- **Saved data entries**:
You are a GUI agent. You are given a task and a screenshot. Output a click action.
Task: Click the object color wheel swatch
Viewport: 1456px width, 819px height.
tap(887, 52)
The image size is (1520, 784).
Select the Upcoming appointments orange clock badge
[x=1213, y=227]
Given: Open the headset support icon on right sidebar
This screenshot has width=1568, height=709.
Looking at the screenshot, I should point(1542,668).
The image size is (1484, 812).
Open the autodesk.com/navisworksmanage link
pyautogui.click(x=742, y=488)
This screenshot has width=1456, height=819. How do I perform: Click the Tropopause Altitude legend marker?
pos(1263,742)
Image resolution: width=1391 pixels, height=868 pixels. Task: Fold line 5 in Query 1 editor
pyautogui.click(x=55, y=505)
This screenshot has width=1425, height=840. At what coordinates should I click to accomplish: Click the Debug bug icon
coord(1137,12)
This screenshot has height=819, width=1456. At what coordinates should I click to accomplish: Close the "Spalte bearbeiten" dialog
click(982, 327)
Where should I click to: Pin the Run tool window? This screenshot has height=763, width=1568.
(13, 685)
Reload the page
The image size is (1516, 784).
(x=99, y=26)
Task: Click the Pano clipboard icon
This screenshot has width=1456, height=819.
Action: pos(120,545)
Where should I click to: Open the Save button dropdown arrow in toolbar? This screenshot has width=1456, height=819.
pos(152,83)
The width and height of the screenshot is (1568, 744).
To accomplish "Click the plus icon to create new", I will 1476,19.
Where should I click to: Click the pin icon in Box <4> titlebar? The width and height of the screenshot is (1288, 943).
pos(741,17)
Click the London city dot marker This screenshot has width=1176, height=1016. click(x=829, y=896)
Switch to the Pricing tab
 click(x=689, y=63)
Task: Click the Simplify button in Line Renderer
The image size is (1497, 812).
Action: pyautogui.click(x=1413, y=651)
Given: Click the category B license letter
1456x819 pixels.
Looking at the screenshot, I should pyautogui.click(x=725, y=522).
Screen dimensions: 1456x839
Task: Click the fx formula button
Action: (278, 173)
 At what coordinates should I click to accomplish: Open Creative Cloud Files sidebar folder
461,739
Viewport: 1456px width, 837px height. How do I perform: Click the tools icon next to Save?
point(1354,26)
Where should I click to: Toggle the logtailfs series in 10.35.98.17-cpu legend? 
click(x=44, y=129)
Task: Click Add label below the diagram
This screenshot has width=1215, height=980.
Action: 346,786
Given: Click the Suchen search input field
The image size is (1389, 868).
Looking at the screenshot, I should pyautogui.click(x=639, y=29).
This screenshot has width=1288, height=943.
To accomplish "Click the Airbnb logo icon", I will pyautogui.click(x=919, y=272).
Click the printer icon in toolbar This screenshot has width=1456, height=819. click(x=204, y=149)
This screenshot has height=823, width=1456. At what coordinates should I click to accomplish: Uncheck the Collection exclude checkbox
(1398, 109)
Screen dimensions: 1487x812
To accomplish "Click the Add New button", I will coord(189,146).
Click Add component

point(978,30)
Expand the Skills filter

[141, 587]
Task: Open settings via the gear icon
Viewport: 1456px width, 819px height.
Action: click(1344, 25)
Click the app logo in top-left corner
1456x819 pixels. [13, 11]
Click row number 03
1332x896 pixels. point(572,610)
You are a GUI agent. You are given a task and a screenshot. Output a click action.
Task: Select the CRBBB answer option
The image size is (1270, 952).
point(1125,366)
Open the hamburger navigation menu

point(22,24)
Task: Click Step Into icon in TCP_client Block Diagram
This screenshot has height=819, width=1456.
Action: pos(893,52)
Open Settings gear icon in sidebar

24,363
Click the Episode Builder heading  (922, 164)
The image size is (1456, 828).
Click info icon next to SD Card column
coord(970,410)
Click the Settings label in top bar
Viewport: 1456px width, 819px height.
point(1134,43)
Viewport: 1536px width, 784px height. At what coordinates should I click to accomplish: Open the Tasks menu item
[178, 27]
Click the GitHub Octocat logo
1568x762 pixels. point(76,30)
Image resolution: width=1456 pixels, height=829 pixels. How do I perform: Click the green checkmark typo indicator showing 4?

- **Exercise aim**:
Every record above has to appear again, word for word.

- **Written response**:
You are a GUI agent. You are given a task and a screenshot. Output a click action.
Task: Click the object color wheel swatch
Viewport: 1456px width, 819px height.
tap(887, 52)
The image size is (1520, 784).
Select the Upcoming appointments orange clock badge
[x=1213, y=227]
Given: Open the headset support icon on right sidebar
This screenshot has width=1568, height=709.
Looking at the screenshot, I should point(1542,668).
The image size is (1484, 812).
Open the autodesk.com/navisworksmanage link
pyautogui.click(x=742, y=488)
This screenshot has width=1456, height=819. How do I perform: Click the Tropopause Altitude legend marker?
pos(1263,742)
Image resolution: width=1391 pixels, height=868 pixels. Task: Fold line 5 in Query 1 editor
pyautogui.click(x=55, y=505)
This screenshot has width=1425, height=840. At what coordinates should I click to accomplish: Click the Debug bug icon
coord(1137,12)
This screenshot has height=819, width=1456. At what coordinates should I click to accomplish: Close the "Spalte bearbeiten" dialog
click(982, 327)
Where should I click to: Pin the Run tool window? This screenshot has height=763, width=1568.
(13, 685)
Reload the page
The image size is (1516, 784).
(x=99, y=26)
Task: Click the Pano clipboard icon
This screenshot has width=1456, height=819.
Action: pos(120,545)
Where should I click to: Open the Save button dropdown arrow in toolbar? This screenshot has width=1456, height=819.
pos(152,83)
The width and height of the screenshot is (1568, 744).
To accomplish "Click the plus icon to create new", I will 1476,19.
Where should I click to: Click the pin icon in Box <4> titlebar? The width and height of the screenshot is (1288, 943).
pos(741,17)
Click the London city dot marker This screenshot has width=1176, height=1016. click(x=829, y=896)
Switch to the Pricing tab
 click(x=689, y=63)
Task: Click the Simplify button in Line Renderer
The image size is (1497, 812).
Action: pyautogui.click(x=1413, y=651)
Given: Click the category B license letter
1456x819 pixels.
Looking at the screenshot, I should pyautogui.click(x=725, y=522).
Screen dimensions: 1456x839
Task: Click the fx formula button
Action: (278, 173)
 At what coordinates should I click to accomplish: Open Creative Cloud Files sidebar folder
461,739
Viewport: 1456px width, 837px height. How do I perform: Click the tools icon next to Save?
point(1354,26)
Where should I click to: Toggle the logtailfs series in 10.35.98.17-cpu legend? 
click(x=44, y=129)
Task: Click Add label below the diagram
This screenshot has width=1215, height=980.
Action: 346,786
Given: Click the Suchen search input field
The image size is (1389, 868).
Looking at the screenshot, I should pyautogui.click(x=639, y=29).
This screenshot has width=1288, height=943.
To accomplish "Click the Airbnb logo icon", I will pyautogui.click(x=919, y=272).
Click the printer icon in toolbar This screenshot has width=1456, height=819. click(x=204, y=149)
This screenshot has height=823, width=1456. At what coordinates should I click to accomplish: Uncheck the Collection exclude checkbox
(1398, 109)
Screen dimensions: 1487x812
To accomplish "Click the Add New button", I will coord(189,146).
Click Add component

point(978,30)
Expand the Skills filter

[141, 587]
Task: Open settings via the gear icon
Viewport: 1456px width, 819px height.
Action: click(1344, 25)
Click the app logo in top-left corner
1456x819 pixels. [13, 11]
Click row number 03
1332x896 pixels. point(572,610)
You are a GUI agent. You are given a task and a screenshot. Output a click action.
Task: Select the CRBBB answer option
The image size is (1270, 952).
point(1125,366)
Open the hamburger navigation menu

point(22,24)
Task: Click Step Into icon in TCP_client Block Diagram
This screenshot has height=819, width=1456.
Action: pos(893,52)
Open Settings gear icon in sidebar

24,363
Click the Episode Builder heading  (922, 164)
The image size is (1456, 828).
Click info icon next to SD Card column
coord(970,410)
Click the Settings label in top bar
Viewport: 1456px width, 819px height.
point(1134,43)
Viewport: 1536px width, 784px height. At what coordinates should I click to accomplish: Open the Tasks menu item
[178, 27]
Click the GitHub Octocat logo
1568x762 pixels. point(76,30)
Image resolution: width=1456 pixels, height=829 pixels. How do I perform: Click the green checkmark typo indicator showing 4?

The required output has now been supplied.